**** Source records ****
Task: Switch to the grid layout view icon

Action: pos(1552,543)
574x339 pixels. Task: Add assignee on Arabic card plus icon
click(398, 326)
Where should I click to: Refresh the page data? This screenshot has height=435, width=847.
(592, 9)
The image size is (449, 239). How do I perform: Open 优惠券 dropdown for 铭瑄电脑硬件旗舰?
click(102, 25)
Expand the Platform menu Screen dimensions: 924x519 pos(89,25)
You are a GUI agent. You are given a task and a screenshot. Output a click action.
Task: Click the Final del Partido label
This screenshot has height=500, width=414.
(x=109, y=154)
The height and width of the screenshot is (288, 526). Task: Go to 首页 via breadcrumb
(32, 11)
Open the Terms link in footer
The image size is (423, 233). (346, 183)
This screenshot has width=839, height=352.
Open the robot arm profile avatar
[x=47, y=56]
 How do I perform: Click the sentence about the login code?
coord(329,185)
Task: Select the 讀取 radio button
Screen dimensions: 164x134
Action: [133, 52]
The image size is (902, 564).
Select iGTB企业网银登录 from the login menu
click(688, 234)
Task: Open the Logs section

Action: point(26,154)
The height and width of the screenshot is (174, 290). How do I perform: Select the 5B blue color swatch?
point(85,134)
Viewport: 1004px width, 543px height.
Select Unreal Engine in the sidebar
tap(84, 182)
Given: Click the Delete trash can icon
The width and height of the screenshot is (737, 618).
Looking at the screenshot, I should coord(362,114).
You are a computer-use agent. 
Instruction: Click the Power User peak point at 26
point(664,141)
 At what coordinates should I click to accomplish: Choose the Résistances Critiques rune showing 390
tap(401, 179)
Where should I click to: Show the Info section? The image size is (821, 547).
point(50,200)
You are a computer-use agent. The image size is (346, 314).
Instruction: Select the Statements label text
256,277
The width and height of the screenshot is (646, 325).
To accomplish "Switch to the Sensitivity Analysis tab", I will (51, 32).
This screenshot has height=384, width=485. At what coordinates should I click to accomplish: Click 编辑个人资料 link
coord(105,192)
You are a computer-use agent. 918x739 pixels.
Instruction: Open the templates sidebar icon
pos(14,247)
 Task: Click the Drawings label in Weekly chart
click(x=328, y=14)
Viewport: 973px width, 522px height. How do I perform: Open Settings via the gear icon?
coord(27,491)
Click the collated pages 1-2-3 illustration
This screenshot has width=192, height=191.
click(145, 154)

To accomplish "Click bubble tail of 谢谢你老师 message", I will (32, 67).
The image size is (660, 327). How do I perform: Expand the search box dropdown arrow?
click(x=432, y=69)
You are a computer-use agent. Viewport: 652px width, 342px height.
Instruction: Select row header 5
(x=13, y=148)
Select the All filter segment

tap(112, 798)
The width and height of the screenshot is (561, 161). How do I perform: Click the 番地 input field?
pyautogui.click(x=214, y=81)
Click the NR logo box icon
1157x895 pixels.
****
What needs to be done: Retype the listing above word for word.

Output below:
Task: Switch to the grid layout view icon

Action: pos(1552,543)
574x339 pixels. Task: Add assignee on Arabic card plus icon
click(398, 326)
Where should I click to: Refresh the page data? This screenshot has height=435, width=847.
(592, 9)
The image size is (449, 239). How do I perform: Open 优惠券 dropdown for 铭瑄电脑硬件旗舰?
click(102, 25)
Expand the Platform menu Screen dimensions: 924x519 pos(89,25)
You are a GUI agent. You are given a task and a screenshot. Output a click action.
Task: Click the Final del Partido label
This screenshot has height=500, width=414.
(x=109, y=154)
The height and width of the screenshot is (288, 526). Task: Go to 首页 via breadcrumb
(32, 11)
Open the Terms link in footer
The image size is (423, 233). (346, 183)
This screenshot has width=839, height=352.
Open the robot arm profile avatar
[x=47, y=56]
 How do I perform: Click the sentence about the login code?
coord(329,185)
Task: Select the 讀取 radio button
Screen dimensions: 164x134
Action: [133, 52]
The image size is (902, 564).
Select iGTB企业网银登录 from the login menu
click(688, 234)
Task: Open the Logs section

Action: point(26,154)
The height and width of the screenshot is (174, 290). How do I perform: Select the 5B blue color swatch?
point(85,134)
Viewport: 1004px width, 543px height.
Select Unreal Engine in the sidebar
tap(84, 182)
Given: Click the Delete trash can icon
The width and height of the screenshot is (737, 618).
Looking at the screenshot, I should coord(362,114).
You are a computer-use agent. 
Instruction: Click the Power User peak point at 26
point(664,141)
 At what coordinates should I click to accomplish: Choose the Résistances Critiques rune showing 390
tap(401, 179)
Where should I click to: Show the Info section? The image size is (821, 547).
point(50,200)
You are a computer-use agent. The image size is (346, 314).
Instruction: Select the Statements label text
256,277
The width and height of the screenshot is (646, 325).
To accomplish "Switch to the Sensitivity Analysis tab", I will (51, 32).
This screenshot has height=384, width=485. At what coordinates should I click to accomplish: Click 编辑个人资料 link
coord(105,192)
You are a computer-use agent. 918x739 pixels.
Instruction: Open the templates sidebar icon
pos(14,247)
 Task: Click the Drawings label in Weekly chart
click(x=328, y=14)
Viewport: 973px width, 522px height. How do I perform: Open Settings via the gear icon?
coord(27,491)
Click the collated pages 1-2-3 illustration
This screenshot has width=192, height=191.
click(145, 154)

To accomplish "Click bubble tail of 谢谢你老师 message", I will (32, 67).
The image size is (660, 327). How do I perform: Expand the search box dropdown arrow?
click(x=432, y=69)
You are a computer-use agent. Viewport: 652px width, 342px height.
Instruction: Select row header 5
(x=13, y=148)
Select the All filter segment

tap(112, 798)
The width and height of the screenshot is (561, 161). How do I perform: Click the 番地 input field?
pyautogui.click(x=214, y=81)
Click the NR logo box icon
1157x895 pixels.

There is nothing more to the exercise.